De engaños y mentiras como estas se va nutriendo el campeonato nacional, porque los compañeros de Ricardo González que estuvieron en la cancha tuvieron que verlo atajar cinco o seis disparos que eran goles, de manera que es difícil creer que los jugadores rojiamarillos perdieron la vista durante el cotejo.
El discurso del torneo no varía; seguimos sumergidos en las frases de siempre: “el fútbol es así, se gana, se empata y se pierde, esto no ha terminado, hay que seguir trabajando”. “Y cobrando”, agregaríamos nosotros.
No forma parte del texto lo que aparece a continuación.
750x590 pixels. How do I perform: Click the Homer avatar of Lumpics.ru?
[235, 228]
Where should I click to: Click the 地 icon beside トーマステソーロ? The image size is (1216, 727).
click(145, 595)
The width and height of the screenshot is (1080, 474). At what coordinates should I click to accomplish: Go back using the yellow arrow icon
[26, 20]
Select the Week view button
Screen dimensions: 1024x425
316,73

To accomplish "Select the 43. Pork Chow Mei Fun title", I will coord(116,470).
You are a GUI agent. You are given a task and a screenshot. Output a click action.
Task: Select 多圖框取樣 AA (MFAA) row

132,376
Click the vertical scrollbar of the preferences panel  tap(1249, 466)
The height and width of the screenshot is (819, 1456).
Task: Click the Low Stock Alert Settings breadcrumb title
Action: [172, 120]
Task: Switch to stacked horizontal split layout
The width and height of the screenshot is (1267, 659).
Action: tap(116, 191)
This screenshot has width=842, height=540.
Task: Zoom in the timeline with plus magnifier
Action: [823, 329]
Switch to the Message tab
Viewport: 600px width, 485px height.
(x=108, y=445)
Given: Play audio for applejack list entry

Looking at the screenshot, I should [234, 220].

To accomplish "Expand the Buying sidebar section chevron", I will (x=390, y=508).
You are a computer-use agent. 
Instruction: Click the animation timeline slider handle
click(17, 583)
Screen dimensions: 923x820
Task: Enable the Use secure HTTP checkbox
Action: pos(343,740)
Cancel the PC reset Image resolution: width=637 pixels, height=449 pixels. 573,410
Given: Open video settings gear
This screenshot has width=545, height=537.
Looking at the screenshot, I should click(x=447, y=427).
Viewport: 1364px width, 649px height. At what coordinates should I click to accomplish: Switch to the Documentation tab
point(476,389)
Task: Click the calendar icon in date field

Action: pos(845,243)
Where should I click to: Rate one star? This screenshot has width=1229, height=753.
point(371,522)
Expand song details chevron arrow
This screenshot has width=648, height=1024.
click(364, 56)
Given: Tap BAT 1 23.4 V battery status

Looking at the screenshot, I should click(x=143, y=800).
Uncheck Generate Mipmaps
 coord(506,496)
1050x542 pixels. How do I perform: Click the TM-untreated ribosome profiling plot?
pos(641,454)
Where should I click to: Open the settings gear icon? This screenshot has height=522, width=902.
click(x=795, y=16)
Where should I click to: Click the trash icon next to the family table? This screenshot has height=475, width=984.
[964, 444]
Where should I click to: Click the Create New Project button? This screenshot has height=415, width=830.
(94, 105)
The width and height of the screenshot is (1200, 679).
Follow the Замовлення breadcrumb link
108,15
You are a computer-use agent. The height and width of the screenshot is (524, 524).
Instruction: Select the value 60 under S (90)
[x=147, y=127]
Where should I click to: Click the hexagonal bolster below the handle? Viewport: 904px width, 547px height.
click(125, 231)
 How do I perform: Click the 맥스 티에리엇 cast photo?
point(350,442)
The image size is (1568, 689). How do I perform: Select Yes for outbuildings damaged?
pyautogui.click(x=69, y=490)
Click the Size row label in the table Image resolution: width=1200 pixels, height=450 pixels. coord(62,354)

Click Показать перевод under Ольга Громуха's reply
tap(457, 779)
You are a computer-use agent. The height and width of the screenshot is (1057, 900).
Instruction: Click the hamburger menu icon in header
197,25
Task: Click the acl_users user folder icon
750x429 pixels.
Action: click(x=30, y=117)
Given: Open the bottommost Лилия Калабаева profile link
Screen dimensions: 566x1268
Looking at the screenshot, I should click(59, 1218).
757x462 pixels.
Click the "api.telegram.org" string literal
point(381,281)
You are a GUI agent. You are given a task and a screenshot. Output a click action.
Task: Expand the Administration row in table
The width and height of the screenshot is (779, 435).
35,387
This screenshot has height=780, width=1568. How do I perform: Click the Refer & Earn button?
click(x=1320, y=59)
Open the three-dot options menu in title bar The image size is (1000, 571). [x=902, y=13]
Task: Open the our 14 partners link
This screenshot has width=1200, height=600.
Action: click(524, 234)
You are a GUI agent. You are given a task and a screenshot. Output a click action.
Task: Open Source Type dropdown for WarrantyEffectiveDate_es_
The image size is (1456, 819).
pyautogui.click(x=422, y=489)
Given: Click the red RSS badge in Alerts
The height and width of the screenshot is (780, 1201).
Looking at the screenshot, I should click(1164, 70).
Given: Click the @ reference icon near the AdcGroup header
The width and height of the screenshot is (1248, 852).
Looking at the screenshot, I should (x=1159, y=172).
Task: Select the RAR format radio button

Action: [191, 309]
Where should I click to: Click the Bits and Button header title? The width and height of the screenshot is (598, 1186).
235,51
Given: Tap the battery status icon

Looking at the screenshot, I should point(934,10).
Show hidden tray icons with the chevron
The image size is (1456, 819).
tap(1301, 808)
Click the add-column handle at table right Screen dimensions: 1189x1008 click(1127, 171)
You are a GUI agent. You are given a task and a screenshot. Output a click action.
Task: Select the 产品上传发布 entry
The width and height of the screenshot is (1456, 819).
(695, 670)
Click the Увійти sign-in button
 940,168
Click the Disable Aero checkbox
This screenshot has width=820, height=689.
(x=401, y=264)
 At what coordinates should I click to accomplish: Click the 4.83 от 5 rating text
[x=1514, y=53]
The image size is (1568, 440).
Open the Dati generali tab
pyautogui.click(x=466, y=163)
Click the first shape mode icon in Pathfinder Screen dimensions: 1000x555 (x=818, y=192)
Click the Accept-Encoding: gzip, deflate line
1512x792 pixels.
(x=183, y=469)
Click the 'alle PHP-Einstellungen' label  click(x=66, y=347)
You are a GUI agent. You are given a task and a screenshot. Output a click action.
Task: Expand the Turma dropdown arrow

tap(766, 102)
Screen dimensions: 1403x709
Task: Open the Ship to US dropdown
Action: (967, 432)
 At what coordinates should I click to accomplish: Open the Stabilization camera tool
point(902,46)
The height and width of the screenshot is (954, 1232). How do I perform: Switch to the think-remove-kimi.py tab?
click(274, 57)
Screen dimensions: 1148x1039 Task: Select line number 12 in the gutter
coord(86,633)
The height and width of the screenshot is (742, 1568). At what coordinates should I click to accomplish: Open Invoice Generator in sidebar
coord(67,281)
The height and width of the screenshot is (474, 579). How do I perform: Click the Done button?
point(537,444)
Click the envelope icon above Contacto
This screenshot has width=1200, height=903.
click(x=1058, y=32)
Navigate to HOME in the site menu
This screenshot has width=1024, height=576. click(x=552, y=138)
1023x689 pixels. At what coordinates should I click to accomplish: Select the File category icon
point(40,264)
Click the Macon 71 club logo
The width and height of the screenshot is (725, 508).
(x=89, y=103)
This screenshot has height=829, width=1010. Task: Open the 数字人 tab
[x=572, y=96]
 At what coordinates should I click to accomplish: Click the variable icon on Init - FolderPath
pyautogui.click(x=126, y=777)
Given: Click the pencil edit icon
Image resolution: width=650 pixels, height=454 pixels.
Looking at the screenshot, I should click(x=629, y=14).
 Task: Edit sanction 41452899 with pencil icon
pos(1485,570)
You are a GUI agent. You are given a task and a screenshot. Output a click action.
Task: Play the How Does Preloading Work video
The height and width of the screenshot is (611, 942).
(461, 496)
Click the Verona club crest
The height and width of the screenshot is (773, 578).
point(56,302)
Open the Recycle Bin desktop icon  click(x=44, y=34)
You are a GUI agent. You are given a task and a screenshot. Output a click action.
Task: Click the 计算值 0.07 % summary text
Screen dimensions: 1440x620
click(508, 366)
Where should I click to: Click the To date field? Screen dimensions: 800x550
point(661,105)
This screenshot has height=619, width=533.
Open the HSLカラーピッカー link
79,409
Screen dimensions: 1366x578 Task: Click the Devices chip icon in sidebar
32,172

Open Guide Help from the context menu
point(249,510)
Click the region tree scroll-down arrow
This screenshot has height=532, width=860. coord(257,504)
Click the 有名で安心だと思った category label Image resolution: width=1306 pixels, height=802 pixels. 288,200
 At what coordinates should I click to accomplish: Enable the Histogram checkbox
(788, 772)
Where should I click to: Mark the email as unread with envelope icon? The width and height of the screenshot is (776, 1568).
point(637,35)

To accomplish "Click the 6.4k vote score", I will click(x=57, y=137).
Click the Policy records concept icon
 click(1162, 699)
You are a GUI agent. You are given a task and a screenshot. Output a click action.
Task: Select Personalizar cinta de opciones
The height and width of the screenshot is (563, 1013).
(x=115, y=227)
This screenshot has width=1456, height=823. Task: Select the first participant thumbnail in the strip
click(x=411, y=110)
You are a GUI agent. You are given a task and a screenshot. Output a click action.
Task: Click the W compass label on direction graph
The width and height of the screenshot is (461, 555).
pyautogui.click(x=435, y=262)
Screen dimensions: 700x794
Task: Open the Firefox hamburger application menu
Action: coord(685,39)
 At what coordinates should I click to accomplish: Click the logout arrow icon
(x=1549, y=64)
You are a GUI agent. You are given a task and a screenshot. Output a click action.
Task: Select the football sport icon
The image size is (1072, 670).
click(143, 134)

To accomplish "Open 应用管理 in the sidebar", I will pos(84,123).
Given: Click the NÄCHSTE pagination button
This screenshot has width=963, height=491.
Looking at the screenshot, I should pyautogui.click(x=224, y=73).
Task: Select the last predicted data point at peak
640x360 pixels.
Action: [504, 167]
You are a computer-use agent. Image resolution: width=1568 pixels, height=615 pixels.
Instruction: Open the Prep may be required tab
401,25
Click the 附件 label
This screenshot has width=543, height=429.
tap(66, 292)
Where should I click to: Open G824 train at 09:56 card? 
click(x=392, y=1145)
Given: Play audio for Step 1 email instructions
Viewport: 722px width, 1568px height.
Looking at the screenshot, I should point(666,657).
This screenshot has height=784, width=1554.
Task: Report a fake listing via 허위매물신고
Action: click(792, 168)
Me parece que los clubes necesitan gerentes que le entren al presupuesto con diferente mentalidad; es urgente que a los clubes les quede dinero libre para invertirlo en ligas menores y no que la gran tajada se la lleven los jugadores.
A los futbolistas, desde luego los grandes protagonistas del espectáculo e industria del fútbol, se les debe pagar por rendimiento y se les deben agregar a sus ingresos, porcentajes de recaudaciones y de otros rubros que le entran club.
Por cada uniforme que venda el Saprissa con el nombre de Walter Centeno, se le da un porcentaje al futbolista y si el Saprissa logra vender miles de camisetas con el nombre de Alonso Solís, este jugador tiene todo el derecho del mundo a llenarse de dinero.
Que se gane toda la plata del mundo el futbolista que rinde en la cancha, pero no se pueden repartir millones de colones en salarios mensuales, a jugadores que a la hora buena no aparecen y que llevan más de una decena de campeonatos sin dar a sus clubes y patronos mayor cosa.
Los gerentes pueden determinar una tabla de premios en efectivo por rendimiento; cada instancia que gana el equipo, como clasificaciones a rondas superiores, a semifinales y a finales, les otorga a los jugadores buen billete; premios grandes en efectivo a los porteros menos vencidos, a los máximos goleadores, en fin, ustedes saben lo que queremos dar a entender.
En lugar de dar un salario fijo millonario a futbolistas, que se lo ganan caminando en la cancha —como los del Saprissa—, y sin rivales de peso al frente, que ganen por rendimiento de manera tal que al final de cada temporada, al club le queden dineros frescos para invertirlos en sus ligas menores.
El fútbol costarricense se ahoga; la Federación de Fútbol está limpia; de lo sucedido en el periodo de don Hermes, finalmente no se supo nada; nuestro campeonatito da lástima; se premió a los dos mejores cuartos lugares y se castigó a los dos mejores terceros; los partidos semifinales y finales carecen de emoción y entusiasmo. ¿Qué nos espera?